Posted on December 29, 2009 by Dissent

Troy Anderson reports:

At an age in which she could have received in-home care herself, Susie Claborn, 73, seemed an unlikely welfare cheat.

But prosecutors say the Pacoima woman used two identifications – belonging to her incarcerated son and her granddaughter – to fraudulently bill the In-Home Supportive Services program for $116,000.

She pleaded guilty to grand theft, identity theft and forgery and was placed on five years’ probation, ordered to perform 500 hours of community service and pay $116,000 in restitution.

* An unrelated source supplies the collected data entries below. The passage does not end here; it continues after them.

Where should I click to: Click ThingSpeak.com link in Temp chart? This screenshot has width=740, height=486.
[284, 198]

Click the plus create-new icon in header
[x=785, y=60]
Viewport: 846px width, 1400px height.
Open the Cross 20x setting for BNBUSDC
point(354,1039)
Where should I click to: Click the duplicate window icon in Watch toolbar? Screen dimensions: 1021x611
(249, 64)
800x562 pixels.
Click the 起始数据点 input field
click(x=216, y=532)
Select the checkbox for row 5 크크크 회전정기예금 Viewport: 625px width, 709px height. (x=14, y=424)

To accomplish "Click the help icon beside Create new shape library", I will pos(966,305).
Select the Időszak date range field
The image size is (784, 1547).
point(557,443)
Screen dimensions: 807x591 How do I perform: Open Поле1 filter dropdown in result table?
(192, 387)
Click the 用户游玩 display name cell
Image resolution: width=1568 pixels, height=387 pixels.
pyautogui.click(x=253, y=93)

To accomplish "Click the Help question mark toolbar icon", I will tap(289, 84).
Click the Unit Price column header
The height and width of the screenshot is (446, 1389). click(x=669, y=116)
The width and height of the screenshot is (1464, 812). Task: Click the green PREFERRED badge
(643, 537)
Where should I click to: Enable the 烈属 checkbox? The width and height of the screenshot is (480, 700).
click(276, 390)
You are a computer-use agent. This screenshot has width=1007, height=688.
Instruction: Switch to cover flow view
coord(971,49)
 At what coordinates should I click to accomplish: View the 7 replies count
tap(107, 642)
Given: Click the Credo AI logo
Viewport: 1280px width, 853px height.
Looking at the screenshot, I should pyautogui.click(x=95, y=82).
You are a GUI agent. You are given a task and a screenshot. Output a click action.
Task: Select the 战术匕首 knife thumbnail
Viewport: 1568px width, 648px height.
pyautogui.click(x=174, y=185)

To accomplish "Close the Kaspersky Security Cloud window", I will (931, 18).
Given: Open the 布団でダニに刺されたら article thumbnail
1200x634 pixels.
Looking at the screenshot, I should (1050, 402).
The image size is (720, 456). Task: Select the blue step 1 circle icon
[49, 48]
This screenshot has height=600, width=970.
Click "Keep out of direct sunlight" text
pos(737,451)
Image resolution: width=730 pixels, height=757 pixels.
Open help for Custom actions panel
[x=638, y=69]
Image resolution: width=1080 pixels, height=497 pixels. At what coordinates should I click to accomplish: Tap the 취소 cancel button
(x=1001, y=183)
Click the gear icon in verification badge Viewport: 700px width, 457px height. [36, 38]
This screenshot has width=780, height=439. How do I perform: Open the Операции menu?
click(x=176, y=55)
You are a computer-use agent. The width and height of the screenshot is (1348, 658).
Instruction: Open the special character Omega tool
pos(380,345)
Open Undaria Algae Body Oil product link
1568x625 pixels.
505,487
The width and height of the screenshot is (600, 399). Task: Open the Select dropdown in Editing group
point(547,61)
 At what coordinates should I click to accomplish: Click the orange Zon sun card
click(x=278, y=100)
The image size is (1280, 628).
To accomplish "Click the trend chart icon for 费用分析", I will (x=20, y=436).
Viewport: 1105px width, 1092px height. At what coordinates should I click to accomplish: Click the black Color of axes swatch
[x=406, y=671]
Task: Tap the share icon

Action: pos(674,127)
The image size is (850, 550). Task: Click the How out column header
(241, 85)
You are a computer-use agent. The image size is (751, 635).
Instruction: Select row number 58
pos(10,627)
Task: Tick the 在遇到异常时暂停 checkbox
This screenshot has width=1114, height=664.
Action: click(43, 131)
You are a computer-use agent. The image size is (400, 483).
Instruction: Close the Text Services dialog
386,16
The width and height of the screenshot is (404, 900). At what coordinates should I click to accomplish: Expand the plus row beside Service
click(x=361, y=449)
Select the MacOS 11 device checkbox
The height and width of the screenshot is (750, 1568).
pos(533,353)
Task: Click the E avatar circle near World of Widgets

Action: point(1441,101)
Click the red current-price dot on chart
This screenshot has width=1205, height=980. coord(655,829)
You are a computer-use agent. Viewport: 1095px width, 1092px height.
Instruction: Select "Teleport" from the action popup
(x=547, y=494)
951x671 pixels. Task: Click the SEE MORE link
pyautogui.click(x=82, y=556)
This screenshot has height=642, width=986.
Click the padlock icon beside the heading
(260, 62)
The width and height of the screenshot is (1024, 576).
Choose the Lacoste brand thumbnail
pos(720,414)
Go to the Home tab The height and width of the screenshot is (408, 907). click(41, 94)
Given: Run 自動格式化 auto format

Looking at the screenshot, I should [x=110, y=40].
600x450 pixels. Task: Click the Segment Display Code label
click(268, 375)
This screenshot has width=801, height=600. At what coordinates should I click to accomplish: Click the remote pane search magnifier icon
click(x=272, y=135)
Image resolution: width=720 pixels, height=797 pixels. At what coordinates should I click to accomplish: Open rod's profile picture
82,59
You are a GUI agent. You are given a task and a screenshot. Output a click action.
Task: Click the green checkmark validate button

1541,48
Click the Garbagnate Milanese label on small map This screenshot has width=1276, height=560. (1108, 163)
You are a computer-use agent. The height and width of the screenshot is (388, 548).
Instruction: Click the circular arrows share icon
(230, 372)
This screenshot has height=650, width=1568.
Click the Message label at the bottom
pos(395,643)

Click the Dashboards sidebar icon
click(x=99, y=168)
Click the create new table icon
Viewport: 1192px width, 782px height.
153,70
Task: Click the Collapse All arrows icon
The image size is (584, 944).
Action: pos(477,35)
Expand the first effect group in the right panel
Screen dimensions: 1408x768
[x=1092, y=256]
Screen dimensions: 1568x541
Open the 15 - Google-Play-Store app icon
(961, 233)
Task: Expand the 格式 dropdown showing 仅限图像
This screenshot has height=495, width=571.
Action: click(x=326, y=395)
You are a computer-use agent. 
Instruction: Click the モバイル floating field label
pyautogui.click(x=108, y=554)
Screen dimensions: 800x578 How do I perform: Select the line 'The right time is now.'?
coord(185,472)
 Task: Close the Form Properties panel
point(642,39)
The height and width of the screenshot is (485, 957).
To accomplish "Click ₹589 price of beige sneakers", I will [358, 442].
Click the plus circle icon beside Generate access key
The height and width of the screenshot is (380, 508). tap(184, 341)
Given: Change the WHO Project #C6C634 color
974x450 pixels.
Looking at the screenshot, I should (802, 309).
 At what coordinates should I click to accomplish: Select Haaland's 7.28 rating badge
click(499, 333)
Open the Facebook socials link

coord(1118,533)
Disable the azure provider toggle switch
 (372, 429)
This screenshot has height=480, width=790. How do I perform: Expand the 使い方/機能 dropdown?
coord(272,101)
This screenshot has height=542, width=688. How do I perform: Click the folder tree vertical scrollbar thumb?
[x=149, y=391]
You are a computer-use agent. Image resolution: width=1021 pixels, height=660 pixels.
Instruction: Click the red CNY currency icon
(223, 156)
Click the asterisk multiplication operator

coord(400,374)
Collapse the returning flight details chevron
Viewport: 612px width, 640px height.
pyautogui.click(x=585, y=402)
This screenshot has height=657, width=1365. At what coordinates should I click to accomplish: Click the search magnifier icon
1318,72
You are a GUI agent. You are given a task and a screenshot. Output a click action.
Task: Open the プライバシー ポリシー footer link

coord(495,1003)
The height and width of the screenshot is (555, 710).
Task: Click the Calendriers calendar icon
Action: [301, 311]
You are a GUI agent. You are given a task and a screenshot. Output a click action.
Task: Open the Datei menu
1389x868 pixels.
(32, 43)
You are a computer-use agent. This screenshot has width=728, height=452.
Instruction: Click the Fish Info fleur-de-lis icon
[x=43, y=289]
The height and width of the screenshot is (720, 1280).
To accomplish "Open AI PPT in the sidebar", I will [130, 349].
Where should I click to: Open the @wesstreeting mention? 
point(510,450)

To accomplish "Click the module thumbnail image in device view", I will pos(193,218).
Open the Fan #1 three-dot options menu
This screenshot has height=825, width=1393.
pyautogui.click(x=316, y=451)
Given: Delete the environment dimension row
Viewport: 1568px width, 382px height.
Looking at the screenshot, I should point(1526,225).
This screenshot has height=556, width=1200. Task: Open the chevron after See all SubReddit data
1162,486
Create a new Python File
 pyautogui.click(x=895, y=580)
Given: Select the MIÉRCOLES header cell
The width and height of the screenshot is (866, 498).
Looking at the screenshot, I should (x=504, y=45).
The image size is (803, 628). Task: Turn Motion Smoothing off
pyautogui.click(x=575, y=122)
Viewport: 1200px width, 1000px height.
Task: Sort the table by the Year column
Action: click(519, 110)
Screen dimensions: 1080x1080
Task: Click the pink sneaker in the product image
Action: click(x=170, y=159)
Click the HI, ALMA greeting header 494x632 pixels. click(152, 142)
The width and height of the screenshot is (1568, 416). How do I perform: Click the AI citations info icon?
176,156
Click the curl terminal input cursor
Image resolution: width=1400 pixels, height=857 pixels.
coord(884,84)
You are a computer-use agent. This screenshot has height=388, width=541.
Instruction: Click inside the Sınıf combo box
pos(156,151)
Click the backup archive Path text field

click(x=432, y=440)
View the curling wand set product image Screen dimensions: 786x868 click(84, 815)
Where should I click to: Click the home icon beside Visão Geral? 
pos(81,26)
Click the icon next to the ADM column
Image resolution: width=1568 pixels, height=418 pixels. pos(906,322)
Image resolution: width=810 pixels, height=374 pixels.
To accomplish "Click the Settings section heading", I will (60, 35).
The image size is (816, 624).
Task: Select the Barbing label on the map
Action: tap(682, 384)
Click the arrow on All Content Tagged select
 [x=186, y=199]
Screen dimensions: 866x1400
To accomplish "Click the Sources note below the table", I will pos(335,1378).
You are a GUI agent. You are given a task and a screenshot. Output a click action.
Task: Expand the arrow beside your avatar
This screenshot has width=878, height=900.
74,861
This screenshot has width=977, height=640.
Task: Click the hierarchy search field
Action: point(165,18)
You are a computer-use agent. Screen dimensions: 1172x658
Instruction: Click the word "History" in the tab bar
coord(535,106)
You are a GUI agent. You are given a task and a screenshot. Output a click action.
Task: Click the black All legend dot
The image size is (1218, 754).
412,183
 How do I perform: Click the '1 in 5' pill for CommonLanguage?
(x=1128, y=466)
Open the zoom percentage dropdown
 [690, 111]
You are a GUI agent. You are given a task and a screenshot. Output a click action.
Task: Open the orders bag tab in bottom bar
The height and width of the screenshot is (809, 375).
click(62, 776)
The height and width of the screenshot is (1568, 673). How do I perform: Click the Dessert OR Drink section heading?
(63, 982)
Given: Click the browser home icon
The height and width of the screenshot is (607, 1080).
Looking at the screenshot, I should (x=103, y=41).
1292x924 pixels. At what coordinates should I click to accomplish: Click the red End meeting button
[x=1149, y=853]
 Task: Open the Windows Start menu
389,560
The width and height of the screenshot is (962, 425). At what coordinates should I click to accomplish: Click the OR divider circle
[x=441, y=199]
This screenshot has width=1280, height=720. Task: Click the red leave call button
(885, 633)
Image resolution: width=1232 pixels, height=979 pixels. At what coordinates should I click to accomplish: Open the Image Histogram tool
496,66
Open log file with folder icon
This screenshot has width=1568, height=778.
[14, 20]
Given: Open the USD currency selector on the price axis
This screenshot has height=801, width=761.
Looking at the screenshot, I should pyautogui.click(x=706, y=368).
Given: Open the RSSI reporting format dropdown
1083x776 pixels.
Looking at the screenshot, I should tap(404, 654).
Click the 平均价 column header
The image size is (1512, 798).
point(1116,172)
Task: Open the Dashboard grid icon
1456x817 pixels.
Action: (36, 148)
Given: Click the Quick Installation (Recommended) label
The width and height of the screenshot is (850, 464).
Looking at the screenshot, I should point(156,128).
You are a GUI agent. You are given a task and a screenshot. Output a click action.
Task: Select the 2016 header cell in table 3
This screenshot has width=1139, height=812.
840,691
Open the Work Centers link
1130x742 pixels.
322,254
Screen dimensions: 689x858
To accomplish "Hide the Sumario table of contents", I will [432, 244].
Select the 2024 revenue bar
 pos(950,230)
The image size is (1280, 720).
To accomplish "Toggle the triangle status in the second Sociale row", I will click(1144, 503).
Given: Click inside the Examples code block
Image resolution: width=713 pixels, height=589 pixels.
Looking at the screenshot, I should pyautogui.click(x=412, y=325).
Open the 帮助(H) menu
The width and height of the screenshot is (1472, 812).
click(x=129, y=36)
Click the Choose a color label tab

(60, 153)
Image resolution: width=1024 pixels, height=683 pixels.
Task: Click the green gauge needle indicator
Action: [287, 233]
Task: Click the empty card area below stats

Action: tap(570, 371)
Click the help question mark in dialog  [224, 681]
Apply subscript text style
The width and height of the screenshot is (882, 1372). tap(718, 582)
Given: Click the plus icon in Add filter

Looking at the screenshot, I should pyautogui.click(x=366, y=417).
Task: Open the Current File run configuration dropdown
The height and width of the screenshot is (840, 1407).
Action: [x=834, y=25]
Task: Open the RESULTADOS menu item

Claborn was one of nearly two dozen people arrested last summer during a joint-agency sweep targeting people accused of bilking taxpayers out of more than $2.3 million in public assistance benefits. Claborn’s public defender, David Foley, did not return calls for comment.

Authorities say her case represents the kind of welfare fraud in Los Angeles County that has seen an astounding increase recently, climbing nearly 40 percent in only the past two years.

To combat the rise, county officials this month approved a new high-tech “data-mining” system designed to alert authorities to signs of possible fraud and catch cheaters and fraud rings before they bilk the government out of hundreds of thousands or millions of dollars.

Read more on Contra Costa Times.

Hat-tip, ITRC.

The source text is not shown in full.